Friday, December 29, 2017

What Shape Are Yoda's Ears?

"Do or do not, there is no try" - Yoda, "The Empire Strikes Back"

It is COLD, incredibly cold, as cold as it ever gets here. Today the HIGH was -19C.

So, I knit my grandson a helmet style hat, to keep his head warm. I consulted my favourite knitting style experts, my library Kids Can Knit friends. They all agreed that Yoda was perfect for a one year old. 

The pattern is from the book Monster Knits For Little Monsters, and the pattern is called Alien Elf. I got the pieces knit fairly quickly.

I love that the hat is knit without seams. When you are done, you are done, except for the ears. I spent three days trying to decide what Yoda's ears looked like.

This is the way the pattern suggested. That wasn't what I wanted.

Closer, but still not it.

Maybe more sideways? Nope.

I did an image search on line to see the shape of Yoda's ears, leaving no stone unturned. Then I had a eureka moment. It wasn't life changing but I started looking in another direction. I turned the ear sideways, putting the cast on edge at the top.

Okay, that looks more like the pictures of Yoda.

Next step was to make the second one a mirror of the first.

Then attach the ears, smoothly so my little boy won't feel them on the inside.

Bear volunteered to model, again. He loves to model baby things.

What can I say, I saw the first Star Wars movie when I was in university. In my opinion, it is still the best. 

I am rather pleased with the cast off. I used an invisible rib cast off. I had to watch a YouTube video to figure it out, but it makes a really nice finish.

The yarn is Zara Plus Solid by Filitura Di Crosa, an aran weight superwash merino. It is lovely and soft. I used 3.25 mm needles to get a nice tight knit, to keep the wind out. 

Monday, December 25, 2017

Christmas 2017

A cat friendly tree. Every day I get to decorate it again.

I bought this as a loose bulb in early December. It looks so cheery.

Christmas snow. Click on the picture and you can see the big flakes, just like in the movies.

I hope that you and yours are having a happy and safe celebration, and that all your surprises are happy ones!

Tuesday, December 5, 2017

New Needles

I am not a "Social Media Influencer", in that I have a small number of blog followers and and even smaller number of Twitter followers. So, if I want to try new things, I buy them and you get my true impression.

Lately, I have seen these fancy new needles on several well known knitters web sites, and the engineer in me had to try them.
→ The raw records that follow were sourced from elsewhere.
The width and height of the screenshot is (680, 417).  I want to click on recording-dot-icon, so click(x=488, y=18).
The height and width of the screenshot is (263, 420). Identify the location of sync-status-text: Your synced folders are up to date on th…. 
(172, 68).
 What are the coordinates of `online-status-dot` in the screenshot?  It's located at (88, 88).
The principle sounded good.

They are called Flexiflips and they are by Addi.  The idea is that you have three short circular type needles and use them for socks or mittens, instead of 4 or 5 double points.
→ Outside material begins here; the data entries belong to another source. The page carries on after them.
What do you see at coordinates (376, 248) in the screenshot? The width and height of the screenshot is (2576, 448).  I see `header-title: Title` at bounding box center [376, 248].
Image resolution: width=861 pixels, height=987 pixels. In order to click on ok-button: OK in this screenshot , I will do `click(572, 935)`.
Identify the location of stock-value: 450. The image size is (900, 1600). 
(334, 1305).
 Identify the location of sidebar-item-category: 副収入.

Unlike the short circulars sold for sock knitting, the tips are 3.5" long, instead of short tips. This means you can hold the tip in your whole hand. I have tried the circular sock needles and find them uncomfortable to use.

You use three needles, one for the front of your work, and one for the back. The third needle becomes the working needle. Since the needles bend in the middle, it is easy to manipulate the stitches in a round.

The needles have the two different points that Addi has for their needles.

There is a short point,

And a longer narrower point (or in my world, a pointier point).

So far, I think they are okay needles, I don't find them any faster to use then my DPN's. I actually think that ribbing is slower, but maybe that is because I am knitting a man's mitten and there is 4 inches of ribbing. I am not sure how well they will work for the thumb, although I expect it is no worse then 8" DPN's.

I can see using one as a cable needle. Since I knit Continental style, a straight cable needle is awkward, when the cable stitches are left to the back of the work. The bend in the middle would get the needle out of the way.

I have knit with two circular needles to make socks and I have the problem that I lose track of which needle is which, ending up with one needle on the floor when I forget to switch. These are definitely superior to that. If you are working a patterned instep on a sock, these would work well for keeping the pattern stitches together. However, for my everyday ordinary vanilla socks, I think I will continue with my DPN's. They take up less space in my project bag, and a set of 5 (or 6) is half the price of a set of Flexiflips. My sock needles are also a handy measuring guide for knitting socks, since I use 6" needles, which is an excellent length for the leg of a sock.

In all, I don't think that they are any easier or harder to use then Double Points. They are easier, for me, than two long circulars and leave less for the kittens to play with.  If you like to try new things, and you are having problems using DPN's, you might want to give these a try.

Now for today's cuteness:

It's good to snuggle with a friend on a cold rainy day.